DPST: De Novo Peptide Sequencing with Amino-Acid-Aware Transformers
This work addresses a domain-specific bottleneck in proteomics by providing a more accurate method for peptide sequencing, which is incremental as it builds on existing transformer-based approaches.
The paper tackles the problem of de novo peptide sequencing from tandem mass spectrometry data by introducing DPST, which uses amino-acid-aware transformers to avoid over-trimming and improve accuracy, achieving a 12% to 19% increase in peptide accuracy over state-of-the-art methods.

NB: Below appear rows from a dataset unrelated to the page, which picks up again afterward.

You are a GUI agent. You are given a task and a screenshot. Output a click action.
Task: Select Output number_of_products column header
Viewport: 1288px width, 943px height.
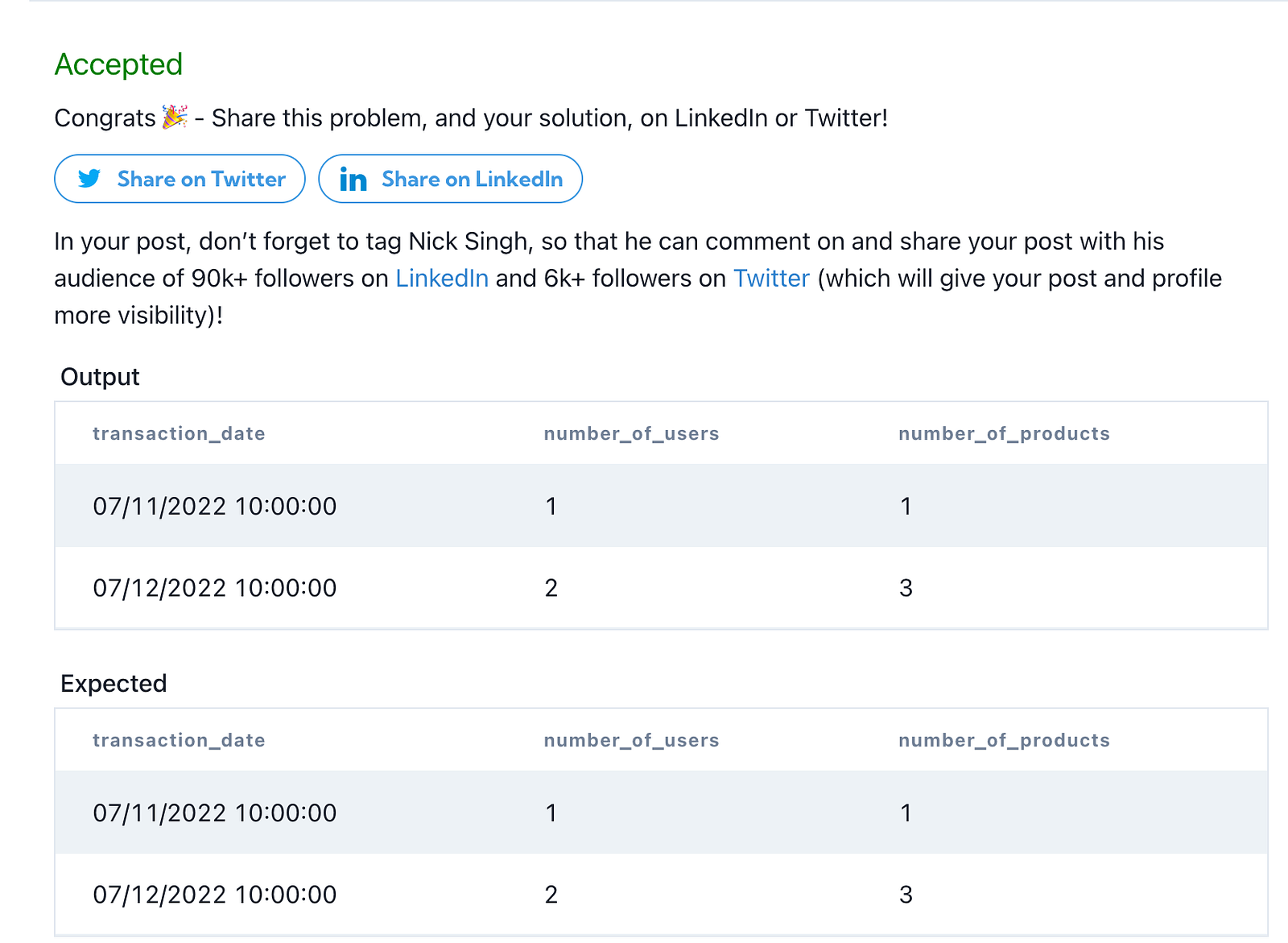point(1004,433)
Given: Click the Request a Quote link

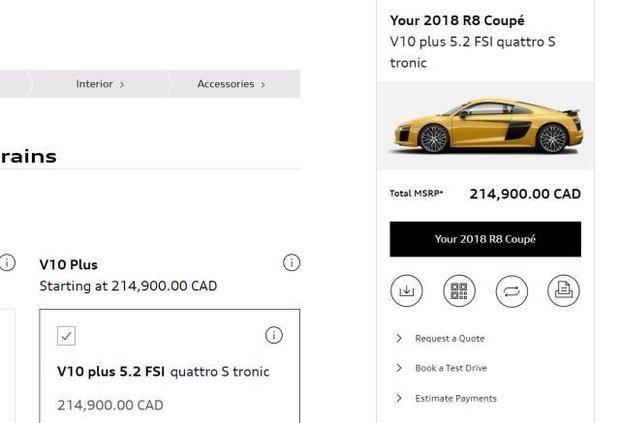Looking at the screenshot, I should 449,339.
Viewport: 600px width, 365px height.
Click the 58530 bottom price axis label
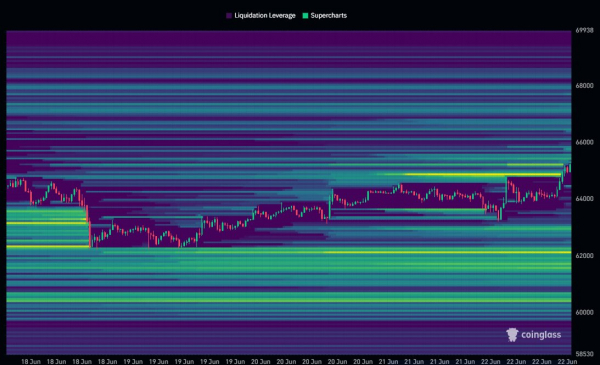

De novo peptide sequencing aims to recover amino acid sequences of a peptide from tandem mass spectrometry (MS) data. Existing approaches for de novo analysis enumerate MS evidence for all amino acid classes during inference. It leads to over-trimming on receptive fields of MS data and restricts MS evidence associated with following undecoded amino acids. Our approach, DPST, circumvents these limitations with two key components: (1) A confidence value aggregation encoder to sketch spectrum representations according to amino-acid-based connectivity among MS; (2) A global-local fusion decoder to progressively assimilate contextualized spectrum representations with a predefined preconception of localized MS evidence and amino acid priors. Our components originate from a closed-form solution and selectively attend to informative amino-acid-aware MS representations. Through extensive empirical studies, we demonstrate the superiority of DPST, showing that it outperforms state-of-the-art approaches by a margin of 12% - 19% peptide accuracy.